Enable signature verification to protect offline package integrity and confirm that packages come from a trusted source.
Signature verification confirms two things: that the offline package was not altered in transit, and that it originates from your server. The protection applies to the download and loading phases. It does not prevent a determined attacker from reverse-engineering or modifying H5 logic on a device they control — treat the backend as the security boundary for sensitive operations.
To enable signature verification, complete the following steps:
Generate a key pair. Store the private key on the server to sign each offline package before publishing. Embed the public key in the client app to verify signatures at load time.

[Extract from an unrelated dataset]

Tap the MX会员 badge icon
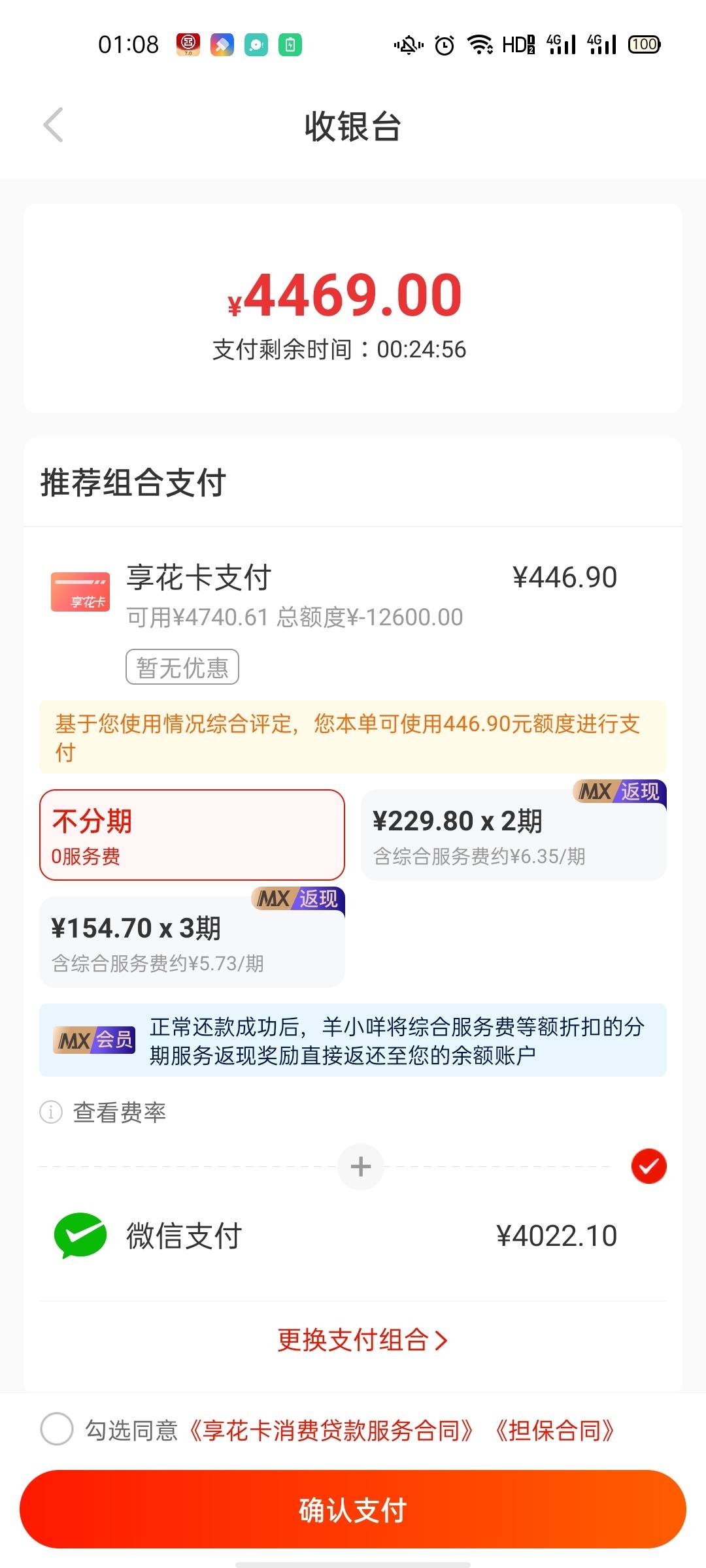706x1568 pixels. (94, 1039)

Configure the private key on the offline package publishing platform. When a package is published, the platform produces an .amr file containing the signature — the hash value of the package encrypted with the private key.
-
After the client receives and decompresses the .amr file, the SDK uses the embedded public key to verify the signature. The SDK decrypts the signature to recover the original hash, recomputes the hash from the package, and compares the two. If they match, the package passes verification.

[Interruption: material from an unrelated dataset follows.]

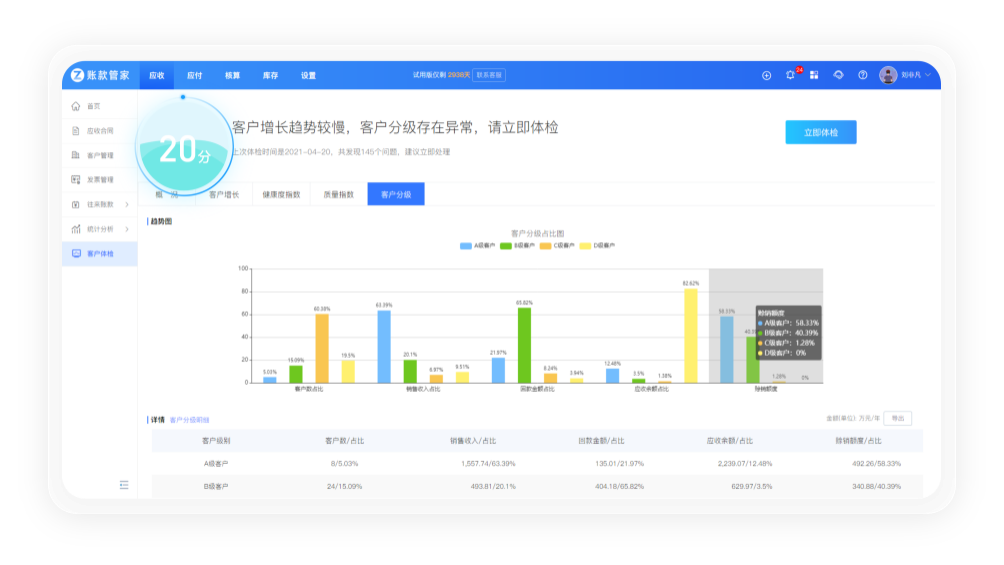Click the C级客户 orange legend swatch
Screen dimensions: 1004x565
click(546, 245)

The signature verification process ensures both the content integrity and source authenticity of the offline package.
Signature verification protects package integrity during transmission and loading. It does not prevent client-side tampering after a package is installed, because the user has full control of their device. Always enforce access control and business logic on the backend. For example, time-sensitive operations such as flash sales and panic buying require server-side timestamp validation rather than relying solely on client checks.